“We need to do more to make sure that no student ever goes homeless or hungry.”
That was the charge that UML Chancellor Jacquie Moloney laid before a conference on helping the most vulnerable college students succeed by addressing basic needs, including hunger, housing insecurity and the social and emotional issues that accompany them.
The third annual Voices of Hunger conference for colleges in southern New England was organized by a team led by Anne Ciaraldi, associate dean of student affairs and UMass Lowell’s “single point of contact” for students in crisis.
Matt Farley, director of Campus Compact for Southern New England, one of the conference’s sponsors, acknowledged that even his group – 80 schools committed to higher education as a gateway to social change – was slow to realize what students face as higher education costs mount and state funding for public colleges and universities fails to keep pace.
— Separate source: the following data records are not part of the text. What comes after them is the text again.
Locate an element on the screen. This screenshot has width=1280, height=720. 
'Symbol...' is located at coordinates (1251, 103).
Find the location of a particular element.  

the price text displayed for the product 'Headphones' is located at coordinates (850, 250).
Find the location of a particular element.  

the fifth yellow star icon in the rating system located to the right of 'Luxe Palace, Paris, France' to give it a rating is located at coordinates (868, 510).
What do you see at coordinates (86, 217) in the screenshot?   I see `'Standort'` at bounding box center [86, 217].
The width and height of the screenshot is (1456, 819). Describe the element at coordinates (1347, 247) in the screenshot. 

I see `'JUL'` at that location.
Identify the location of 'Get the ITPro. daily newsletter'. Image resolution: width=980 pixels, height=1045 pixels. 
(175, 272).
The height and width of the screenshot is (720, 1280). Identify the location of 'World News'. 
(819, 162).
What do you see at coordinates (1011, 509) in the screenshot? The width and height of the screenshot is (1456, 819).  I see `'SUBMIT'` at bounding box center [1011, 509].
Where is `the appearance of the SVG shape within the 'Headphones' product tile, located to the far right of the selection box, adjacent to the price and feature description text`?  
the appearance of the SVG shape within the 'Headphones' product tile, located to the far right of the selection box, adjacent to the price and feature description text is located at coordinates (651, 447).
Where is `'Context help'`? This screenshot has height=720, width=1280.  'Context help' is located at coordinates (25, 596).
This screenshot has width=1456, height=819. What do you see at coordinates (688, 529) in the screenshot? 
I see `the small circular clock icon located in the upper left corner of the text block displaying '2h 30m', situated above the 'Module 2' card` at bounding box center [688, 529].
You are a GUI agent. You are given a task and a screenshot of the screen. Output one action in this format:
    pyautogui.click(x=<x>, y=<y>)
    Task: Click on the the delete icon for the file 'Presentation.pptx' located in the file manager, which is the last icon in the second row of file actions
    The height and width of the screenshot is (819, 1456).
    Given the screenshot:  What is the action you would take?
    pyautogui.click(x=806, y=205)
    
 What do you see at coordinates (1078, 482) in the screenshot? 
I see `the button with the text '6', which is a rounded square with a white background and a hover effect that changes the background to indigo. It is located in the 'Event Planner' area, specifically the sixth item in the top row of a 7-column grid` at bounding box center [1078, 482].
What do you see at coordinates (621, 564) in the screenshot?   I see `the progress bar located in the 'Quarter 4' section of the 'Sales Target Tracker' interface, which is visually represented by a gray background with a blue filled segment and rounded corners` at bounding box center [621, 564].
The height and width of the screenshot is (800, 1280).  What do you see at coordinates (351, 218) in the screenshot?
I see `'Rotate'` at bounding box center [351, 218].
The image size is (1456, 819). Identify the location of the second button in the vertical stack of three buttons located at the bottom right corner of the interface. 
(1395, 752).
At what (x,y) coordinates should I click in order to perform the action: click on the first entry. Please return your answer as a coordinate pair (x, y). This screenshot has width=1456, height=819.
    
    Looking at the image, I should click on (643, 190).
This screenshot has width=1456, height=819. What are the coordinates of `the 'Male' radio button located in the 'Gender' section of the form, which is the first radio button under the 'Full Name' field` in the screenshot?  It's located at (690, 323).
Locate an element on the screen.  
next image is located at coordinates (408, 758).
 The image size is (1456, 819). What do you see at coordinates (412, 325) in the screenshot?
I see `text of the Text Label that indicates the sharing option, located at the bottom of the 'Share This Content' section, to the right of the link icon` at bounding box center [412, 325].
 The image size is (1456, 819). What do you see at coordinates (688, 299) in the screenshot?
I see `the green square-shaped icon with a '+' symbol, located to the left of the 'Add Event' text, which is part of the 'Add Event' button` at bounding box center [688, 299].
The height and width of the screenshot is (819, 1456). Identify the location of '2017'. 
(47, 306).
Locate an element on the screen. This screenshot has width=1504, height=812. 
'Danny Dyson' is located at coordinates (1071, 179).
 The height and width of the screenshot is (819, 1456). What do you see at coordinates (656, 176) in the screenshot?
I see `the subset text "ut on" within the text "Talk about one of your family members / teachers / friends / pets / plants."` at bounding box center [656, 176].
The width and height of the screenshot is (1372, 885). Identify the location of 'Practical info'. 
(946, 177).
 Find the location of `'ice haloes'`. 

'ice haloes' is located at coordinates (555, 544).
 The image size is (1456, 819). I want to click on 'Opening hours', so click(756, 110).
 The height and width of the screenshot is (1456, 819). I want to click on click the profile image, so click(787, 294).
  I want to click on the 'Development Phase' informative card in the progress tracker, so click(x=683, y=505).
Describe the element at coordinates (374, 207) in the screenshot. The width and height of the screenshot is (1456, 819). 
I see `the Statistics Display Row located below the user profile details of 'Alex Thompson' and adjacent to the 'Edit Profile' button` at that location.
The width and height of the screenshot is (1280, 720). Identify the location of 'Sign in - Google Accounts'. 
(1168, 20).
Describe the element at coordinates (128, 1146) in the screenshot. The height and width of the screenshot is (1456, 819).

Keynote speaker Anthony Jack, an assistant professor of education at Harvard University, says that his research shows that food pantries and meal swipe programs are only the beginning when it comes to helping students, especially the “doubly disadvantaged” who come from low-income families and distressed public high schools.
Things that colleges do routinely – like closing dining halls over spring break and charging students a daily fee to remain on campus – amplify the inequality that disadvantaged students face, including those that Jack calls the “privileged poor,” students from low-income backgrounds who attend selective high schools and then come to top colleges on scholarship.
Even at Harvard, he said, one in seven students struggles over spring break.
“When students come to college, poverty and inequality come to college, too,” he said. “My students know hunger, but their college assumes that all students depart campus for fun in the sun. … Spring break is the real hunger games, and the odds are never in poor students’ favor.”
U.S. Government Accountability Office analyst Nora Boretti talked about the research she led for a recent GAO report on rates of food insecurity on college campuses, what campuses are doing to address student hunger and what the Department of Agriculture can do to make SNAP benefits (previously food stamps) more accessible for college students.
One key finding: The law that limits college students’ access to SNAP benefits was intended to prevent “traditional” college students – full-time, younger students supported by their parents – from getting food stamps. But 71 percent of college students nationwide are “nontraditional,” she said: They are older, mostly self-supporting and going to school part time while working – and often supporting children and other family members, too.
“We found that 57 percent of potentially eligible low-income college students did not receive SNAP benefits in 2016,” she said. “Even after maxing out their federal student aid, grants and loans, students were still struggling to meet basic needs.”
The report also found that some colleges are helping needy students apply for SNAP. And some states, including Massachusetts, have made it easier for low-income students who are eligible for certain community college programs to automatically qualify for SNAP if they meet the other criteria.
Massachusetts Commissioner of Higher Education Carlos Santiago said that making sure students can meet their basic needs is an equity issue that the state Board of Higher Education is committed to addressing.
“When we talk about the cost of education, it’s not just tuition and fees,” Santiago said. “It’s housing, child care, transportation and food.”
Two-thirds of students of color in the state are going to community colleges, which are the least well-funded, Santiago said. However, his department did manage to win approval for a $7 million increase in state financial aid funding for community college students this year after levels had remained unchanged for two decades.
The state has also invested in transportation between divided campuses – several community colleges have two campuses in different towns – and pilot programs, including one that provides housing for otherwise homeless community college students in a state college residence hall. UMass Lowell is a pilot site for that program.
Sumail Sajid, a veteran and student at Middlesex Community College, is one of the beneficiaries. Sajid said he has been homeless three times since he was 15. A decade later, he’s grateful to have a room at the UML Inn & Conference Center, where he can also eat in the student dining facility. He would like to see the program expanded to more students.
“It’s a sense of relief to be able to go back to a room that you know is safe,” he said. “Thanks to this program, I’ve just focused on my schooling and getting out of debt.”
Pamela Eddinger, president of Bunker Hill Community College, talked about the need for systemic change – and the need to educate policymakers and the public. College administrators must use data on their student bodies to confront common myths, such as that college students are a privileged elite who can call their parents for more money when needed.
“Three-quarters of my students are parents,” she said.
She and Duncan Harris, interim campus CEO at Capital Community College in Hartford, Conn., talked about some of the solutions on their campuses. Like UMass Lowell, they have a person designated as a “single point of contact” for students in crisis, food pantries and emergency funds. Capital Community College also started an equity center with community agencies that provide day care on campus and other services.
The conference was hosted by the university and co-sponsored by Campus Compact, Bunker Hill and Northern Essex community colleges and Massachusetts Appleseed.